The coincidental timing of the two announcements couldn’t be better.  Intel is on record stating  that a single Nehalem octo-core server can replace nine single core servers.  And if you run free XenServer on that, and fully utilize the available resources, you can easily double the number of servers you can replace. At the same time Nehalem, by virtue of its new micro-architecture and 45nm process, reduces system power consumption by about 20 per cent.  So one new server can probably replace a rack full of legacy systems.   

Bernie Hannon in our performance lab has been doing some performance tests on Nehalem – pitting the  Xeon® E5570 against the Intel® Xeon® E5405 (Dunnington) using XenServer. His tests simulate a Microsoft SQL Server 2008 transaction processing workload and measure the I/O capacity of the configuration using SQLIO. His full results will be published this week and I’ll link to them.  He has a blog out today too, which discusses some of the same results as I have below.  In the interest of minimizing redundancy, check his post for the authoritative performance results.

SQLIO allows us to benchmark disk read and write performance for the host server configurations used tests using DBHammer.
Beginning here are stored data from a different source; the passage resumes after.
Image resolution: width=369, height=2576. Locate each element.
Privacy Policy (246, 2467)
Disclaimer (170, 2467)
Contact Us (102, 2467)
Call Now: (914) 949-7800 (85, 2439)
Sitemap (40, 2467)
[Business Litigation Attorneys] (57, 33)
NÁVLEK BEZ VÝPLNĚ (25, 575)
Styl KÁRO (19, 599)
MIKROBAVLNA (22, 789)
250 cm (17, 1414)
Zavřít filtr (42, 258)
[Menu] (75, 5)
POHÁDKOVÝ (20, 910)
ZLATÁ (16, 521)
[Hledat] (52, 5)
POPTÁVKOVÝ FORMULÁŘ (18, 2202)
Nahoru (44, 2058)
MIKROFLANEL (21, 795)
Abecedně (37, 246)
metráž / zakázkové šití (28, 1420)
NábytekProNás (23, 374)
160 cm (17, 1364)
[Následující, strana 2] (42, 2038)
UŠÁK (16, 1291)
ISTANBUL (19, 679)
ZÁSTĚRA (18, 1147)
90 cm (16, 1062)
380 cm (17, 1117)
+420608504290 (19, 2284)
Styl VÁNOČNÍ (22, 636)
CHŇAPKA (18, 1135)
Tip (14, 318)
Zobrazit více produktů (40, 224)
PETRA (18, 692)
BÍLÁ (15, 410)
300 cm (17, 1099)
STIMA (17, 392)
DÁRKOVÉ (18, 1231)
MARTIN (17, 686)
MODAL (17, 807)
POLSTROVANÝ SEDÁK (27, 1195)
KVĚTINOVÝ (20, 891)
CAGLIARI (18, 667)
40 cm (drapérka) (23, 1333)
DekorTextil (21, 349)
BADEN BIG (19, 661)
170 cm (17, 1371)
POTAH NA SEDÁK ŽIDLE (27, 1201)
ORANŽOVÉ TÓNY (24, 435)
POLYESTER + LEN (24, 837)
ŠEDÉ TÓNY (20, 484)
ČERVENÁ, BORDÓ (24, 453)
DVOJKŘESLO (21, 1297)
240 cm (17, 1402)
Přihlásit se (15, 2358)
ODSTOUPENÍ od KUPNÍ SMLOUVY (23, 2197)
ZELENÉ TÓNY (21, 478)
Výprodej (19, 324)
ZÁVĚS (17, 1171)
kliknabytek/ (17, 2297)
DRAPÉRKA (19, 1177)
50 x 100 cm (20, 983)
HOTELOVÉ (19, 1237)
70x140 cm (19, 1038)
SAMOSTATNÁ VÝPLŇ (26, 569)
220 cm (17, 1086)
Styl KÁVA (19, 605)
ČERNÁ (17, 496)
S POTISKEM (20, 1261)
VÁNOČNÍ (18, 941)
We tested disk reads and writes using two common SQLIO sizes, 8K (random) and 64K (sequential), allowing for the fact that both are typically present in SQL Server workloads depending on how the user has optimized for IO. By their nature, random data reads and writes are not very efficient and are performed in smaller increments (8K) to minimize IO request servicing latency. On the other hand, sequential disk reads and writes are more efficient, produce less latency and can therefore be performed in larger (64K) chunks.  Most users optimize their SQL Server environments to minimize the number of random read/writes.
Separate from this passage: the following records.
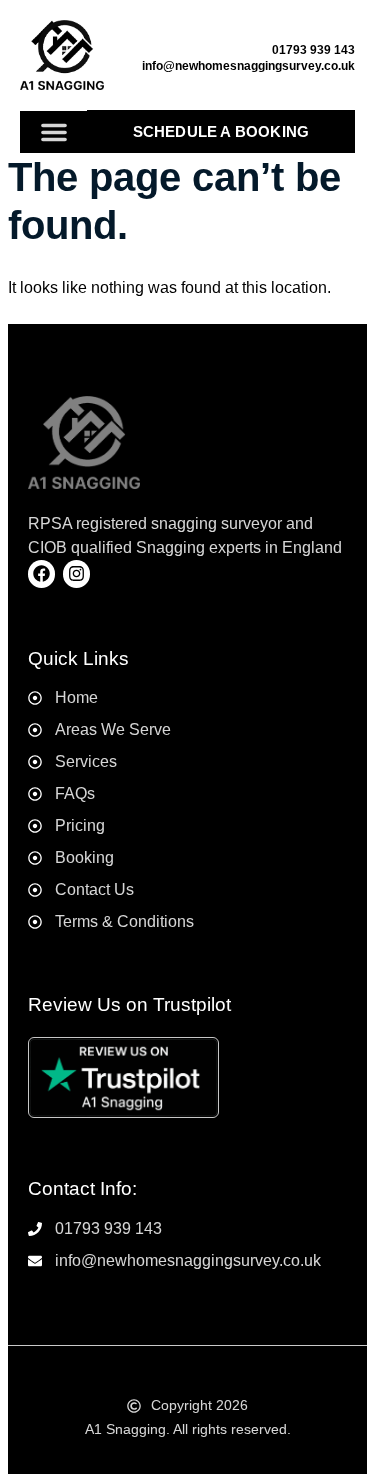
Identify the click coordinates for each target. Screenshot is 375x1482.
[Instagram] (76, 573)
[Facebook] (41, 573)
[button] (54, 132)
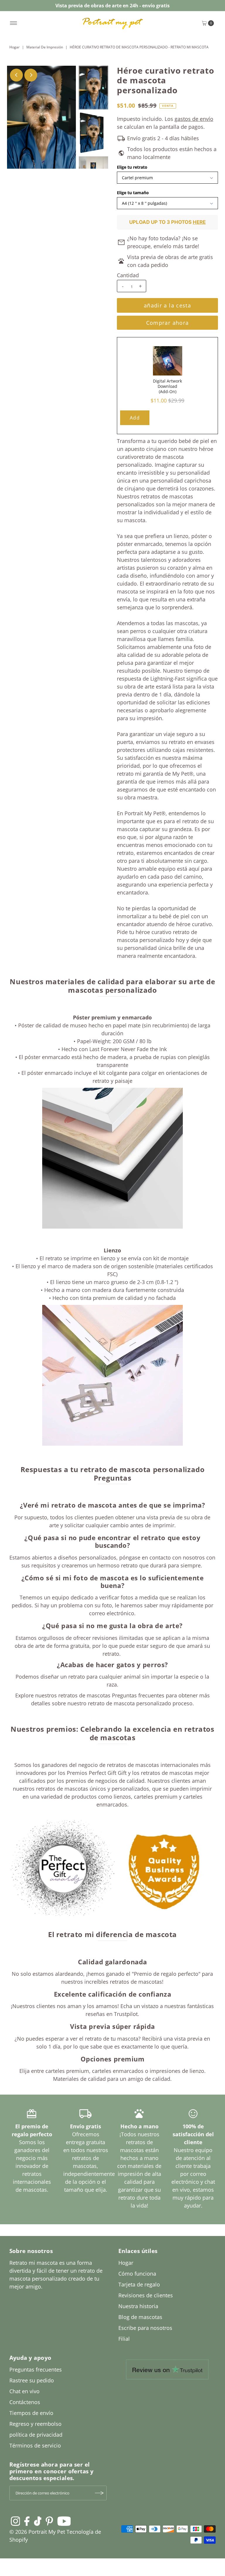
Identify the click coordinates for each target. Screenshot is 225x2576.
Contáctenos (24, 2402)
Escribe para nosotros (145, 2327)
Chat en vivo (24, 2391)
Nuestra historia (138, 2306)
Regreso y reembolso (35, 2423)
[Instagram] (15, 2520)
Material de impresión (44, 47)
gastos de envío (194, 118)
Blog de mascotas (140, 2316)
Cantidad (128, 275)
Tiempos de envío (31, 2412)
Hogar (14, 47)
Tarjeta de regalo (139, 2284)
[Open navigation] (13, 23)
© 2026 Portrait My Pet (37, 2531)
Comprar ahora (167, 322)
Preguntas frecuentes (35, 2369)
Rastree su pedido (31, 2380)
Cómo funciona (137, 2273)
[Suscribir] (99, 2493)
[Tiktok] (37, 2520)
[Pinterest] (49, 2520)
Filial (124, 2338)
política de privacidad (35, 2434)
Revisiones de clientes (145, 2295)
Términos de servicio (35, 2445)
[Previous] (16, 75)
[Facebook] (27, 2520)
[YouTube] (64, 2520)
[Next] (30, 75)
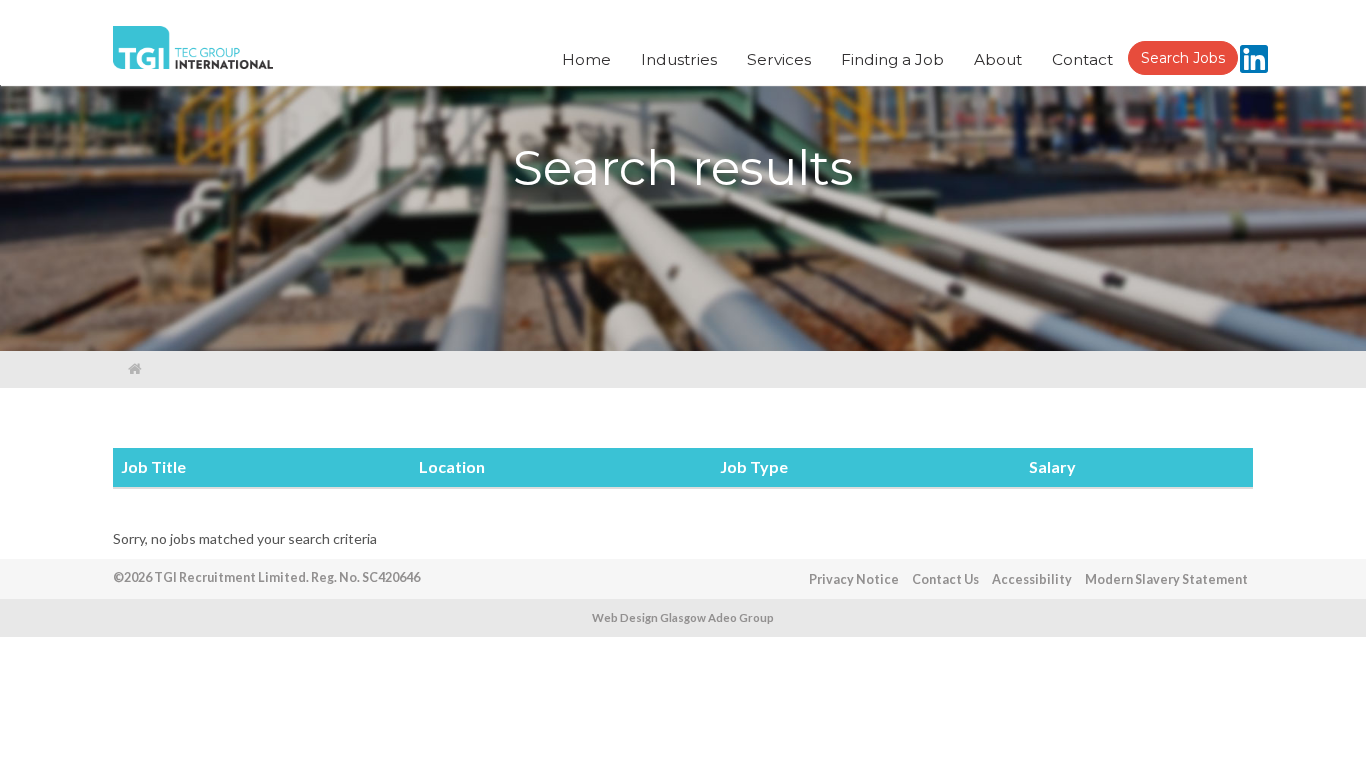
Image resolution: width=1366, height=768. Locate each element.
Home (586, 59)
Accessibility (1032, 579)
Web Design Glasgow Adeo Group (683, 617)
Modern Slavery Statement (1166, 579)
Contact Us (945, 579)
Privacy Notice (854, 579)
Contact (1082, 59)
We simulated a transaction processing workload with a 10 million record database against which we used DBHammer to generate transaction typical SQL Server 2008 client workloads. We started with 200 simultaneous clients, and then steadily incremented the number of simultaneously active clients in the DBHammer workload. Each client workload test ran for 30 minutes, with measurements beginning at 10 minutes and lasting for 20 minutes.   We measured max transactions-per-second every fifteen seconds, and added additional client workload in increments of 200 clients until the average CPU utilization of the system under test reached 90%.  
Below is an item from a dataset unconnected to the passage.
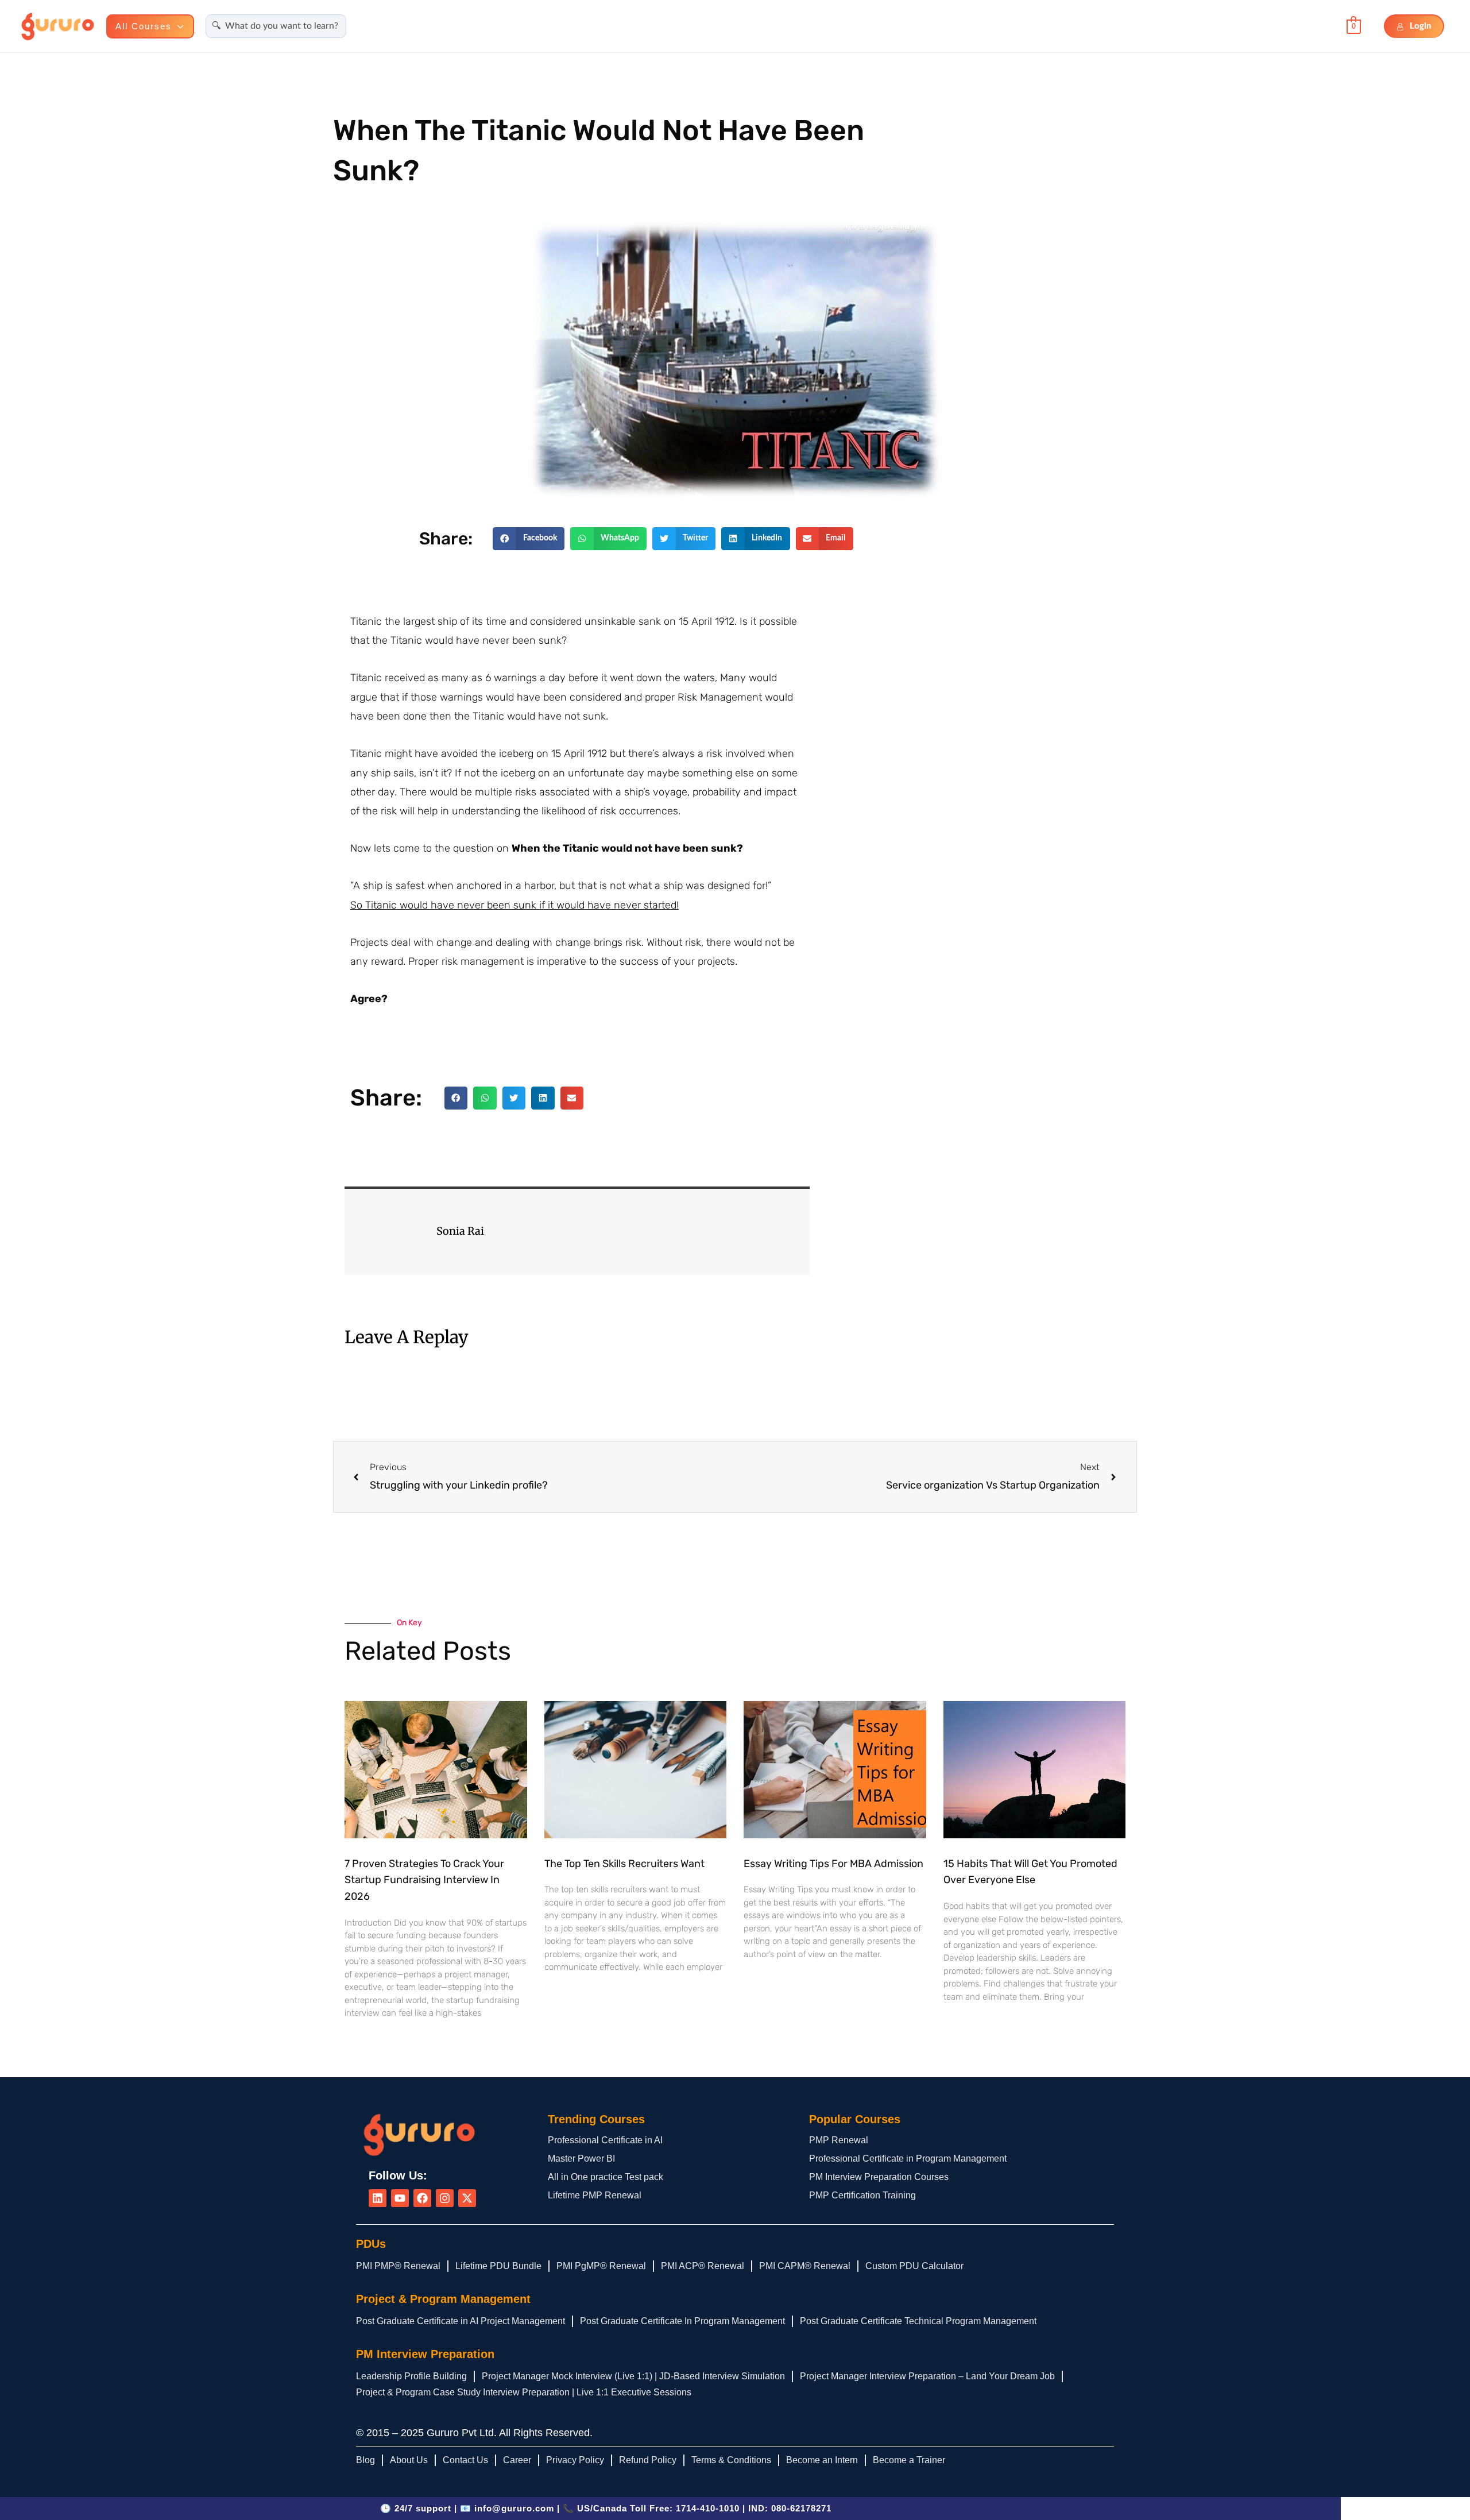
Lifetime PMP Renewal (594, 2195)
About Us (409, 2460)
To summarize the results: We found that the Intel® Nehalem Xeon® E5500 class CPU shows a remarkable performance gain over the Xeon® E5400 – offering an average speedup of about 53%. The Xeon® E5405 system reached peak utilization with about 1000 clients, and CPU utilization of 95% was reached at the 1,600 client workload level, with a maximum of 13,708 TPS.  The graph below summarizes the results.  Bernie’s full results are herebut you may need a login to get them.  In these results the system appears to be substantially  I/O bottlenecked (the system is spending much of its time processing I/O on behalf of the guest(s)).  I’m looking forward to getting some test results for Nehalem platforms using IOV enhanced 10Gb/s NICs, which is currently in flight with our friends at Solarflare.  More results soon.